> Extract:
* START *
Short-term tourist rentals in Spain sit at a VAT crossroads. Under the law in force today, most private landlords who let a furnished apartment to holidaymakers without providing hotel-style services are exempt from IVA (VAT). The Spanish government announced on 29 June 2026 a plan to raise IVA on pisos turisticos to the standard 21% rate via a real decreto-ley, but that measure requires Congressional convalidation and is not yet law. This guide explains the current IVA treatment, the proposed change, and how IVA interacts with the income tax obligations that every landlord, resident or non-resident, already faces.
What IVA rate applies to tourist rentals in Spain today?
Under current law, the IVA treatment of a tourist rental depends on whether the landlord provides hotel-style complementary services. Article 20.Uno.23.b of Ley 37/1992 (the Spanish IVA law) exempts the leasing of buildings or parts of buildings destined exclusively for housing, including garages and furnishings let with them. Tourist lets fall under this exemption when no hotel services are offered.
Article 20.Uno.23.e’ of the same law removes the exemption for furnished apartments when the landlord provides complementary hotel services such as restaurant service, cleaning, laundry or similar amenities. Those rentals are taxed at the reduced 10% IVA rate under Article 91.Uno.2.2 of Ley 37/1992, which covers hosteleria services. The standard 21% general rate in Article 90 applies only if the activity is reclassified as a non-hotel service.
The Agencia Tributaria’s own guidance on tourist apartment taxation draws the line clearly: cleaning only at entry and exit, linen changes only at entry and exit, and maintenance for repairs are not hotel services, so the rental stays IVA-exempt. Reception staffed continuously, periodic cleaning during the stay, regular linen changes, or food and restaurant services are hotel services, triggering the 10% IVA obligation.
What did the government announce on 29 June 2026?
On 29 June 2026, following a Council of Ministers press conference, government spokesperson Elma Saiz announced a broad housing reform package structured in two blocks. The first aims to lower rents, stabilise contracts and combat fraud. The second focuses on mobilising affordable housing and includes the proposal to raise IVA on pisos turisticos from the current exempt or 10% bracket to the standard 21% rate, as reported by El Independiente.
The package will be enacted through a real decreto-ley (a royal decree-law) that the government expects to approve in July 2026. It must then be convalidated by the Congress of Deputies, a process required for decree-laws under the Spanish Constitution. No date for Congressional approval has been confirmed, and until the decree is published in the BOE, the current IVA treatment under Ley 37/1992 remains fully in force.
The proposal, as described in reporting from BDO and other tax advisory firms, would apply the 21% IVA rate to short-term leases under 30 nights in municipalities with more than 10,000 inhabitants, regardless of whether hotel services are provided. It would also remove the 10% reduced rate for tourist rentals that currently qualify for it through hotel services, pushing all short-term tourist accommodation to the 21% general rate.
How does the current IVA treatment work in practice?
The Agencia Tributaria classifies tourist apartment income based on the nature and extent of services provided. The distinction matters because it determines not only the IVA treatment but also whether rental income is classed as capital income (rendimientos del capital inmobiliario) or as economic activity income (rendimientos de actividades economicas).
* END *
> Data:
* START *
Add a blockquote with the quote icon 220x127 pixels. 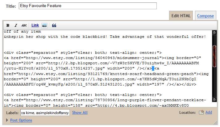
* END *
> Problems and tasks:
1. In the guide on tourist rental VAT, who announced the housing reform package on 29 June 2026?
2. Reproduce the passage of the guide on tourist rental VAT, starting with "Under current law, the" and going on through "services are offered.".
Use only the guide on tourist rental VAT for your answers.

> Final answers:
1. Government spokesperson Elma Saiz announced it.

2.
Under current law, the IVA treatment of a tourist rental depends on whether the landlord provides hotel-style complementary services. Article 20.Uno.23.b of Ley 37/1992 (the Spanish IVA law) exempts the leasing of buildings or parts of buildings destined exclusively for housing, including garages and furnishings let with them. Tourist lets fall under this exemption when no hotel services are offered.